The second chapter, “Public Parks and Social Spaces,” illuminates typical routes and spaces used by the sitters, as well as techniques of surveillance employed by their hosts. As the author notes, hiring a babysitter is an act of conspicuous consumption and a manifestation of personal status. Their visibility, their presence and their loving attitudes towards the white child becomes the symbolic asset of the family. The babysitters use public parks both for the needs of children and for their own needs, that is, breaking through the emotional isolation of domestic labor, connecting with people outside home and developing temporal communities of belonging.

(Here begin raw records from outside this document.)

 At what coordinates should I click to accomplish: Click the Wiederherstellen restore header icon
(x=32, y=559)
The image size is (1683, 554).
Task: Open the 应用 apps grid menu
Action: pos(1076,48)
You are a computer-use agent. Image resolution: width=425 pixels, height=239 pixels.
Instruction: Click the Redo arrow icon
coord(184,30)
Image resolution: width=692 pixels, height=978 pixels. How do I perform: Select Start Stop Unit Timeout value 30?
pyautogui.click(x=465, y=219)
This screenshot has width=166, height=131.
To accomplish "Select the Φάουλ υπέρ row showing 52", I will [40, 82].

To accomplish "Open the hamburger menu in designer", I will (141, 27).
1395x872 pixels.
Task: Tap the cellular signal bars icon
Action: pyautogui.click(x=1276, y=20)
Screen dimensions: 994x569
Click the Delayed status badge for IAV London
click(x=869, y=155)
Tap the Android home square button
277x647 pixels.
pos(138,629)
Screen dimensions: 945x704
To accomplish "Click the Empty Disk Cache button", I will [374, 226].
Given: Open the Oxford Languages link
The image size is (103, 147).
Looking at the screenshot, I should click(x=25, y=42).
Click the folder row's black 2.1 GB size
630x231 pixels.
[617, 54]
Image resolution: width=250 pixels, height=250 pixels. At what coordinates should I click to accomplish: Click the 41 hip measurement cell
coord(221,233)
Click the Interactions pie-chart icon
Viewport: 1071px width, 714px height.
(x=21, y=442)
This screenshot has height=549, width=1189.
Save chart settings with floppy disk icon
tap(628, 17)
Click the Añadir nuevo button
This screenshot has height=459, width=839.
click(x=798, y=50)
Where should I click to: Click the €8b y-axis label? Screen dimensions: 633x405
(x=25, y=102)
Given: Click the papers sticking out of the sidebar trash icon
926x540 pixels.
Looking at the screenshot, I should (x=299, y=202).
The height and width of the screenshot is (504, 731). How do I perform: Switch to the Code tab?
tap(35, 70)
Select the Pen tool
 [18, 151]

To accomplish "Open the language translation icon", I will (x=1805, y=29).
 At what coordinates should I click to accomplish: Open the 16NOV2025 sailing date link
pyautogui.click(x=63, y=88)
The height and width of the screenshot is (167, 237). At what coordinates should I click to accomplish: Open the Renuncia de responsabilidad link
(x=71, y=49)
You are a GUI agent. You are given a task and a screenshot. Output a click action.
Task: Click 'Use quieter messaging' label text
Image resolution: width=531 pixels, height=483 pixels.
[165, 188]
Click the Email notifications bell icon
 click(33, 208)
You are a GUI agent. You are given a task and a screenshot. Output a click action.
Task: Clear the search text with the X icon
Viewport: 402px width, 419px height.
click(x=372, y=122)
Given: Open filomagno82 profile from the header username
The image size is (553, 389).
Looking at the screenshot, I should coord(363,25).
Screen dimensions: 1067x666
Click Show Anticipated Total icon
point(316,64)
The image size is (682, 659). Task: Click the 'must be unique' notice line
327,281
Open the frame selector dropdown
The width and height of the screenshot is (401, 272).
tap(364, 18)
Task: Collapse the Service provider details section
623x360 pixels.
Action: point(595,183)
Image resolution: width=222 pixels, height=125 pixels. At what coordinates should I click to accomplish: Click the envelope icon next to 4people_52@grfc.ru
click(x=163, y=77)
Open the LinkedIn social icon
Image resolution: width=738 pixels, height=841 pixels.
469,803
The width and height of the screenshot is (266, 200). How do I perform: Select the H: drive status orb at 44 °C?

The public parks, along with playgrounds and other public spaces, constitute a reverse model of the Habermasian public sphere, where citizens, white men of wealth and privilege, meet as equals beyond any bonds of social and economic dependency and discuss common issues – here, the sitters, non-citizens, dis-privileged females of color, meet as equals and discuss their common issues; the private experiences are voiced out and contested, semi-institutional communal forms of mutual support are developed, and the members are empowered via their participation.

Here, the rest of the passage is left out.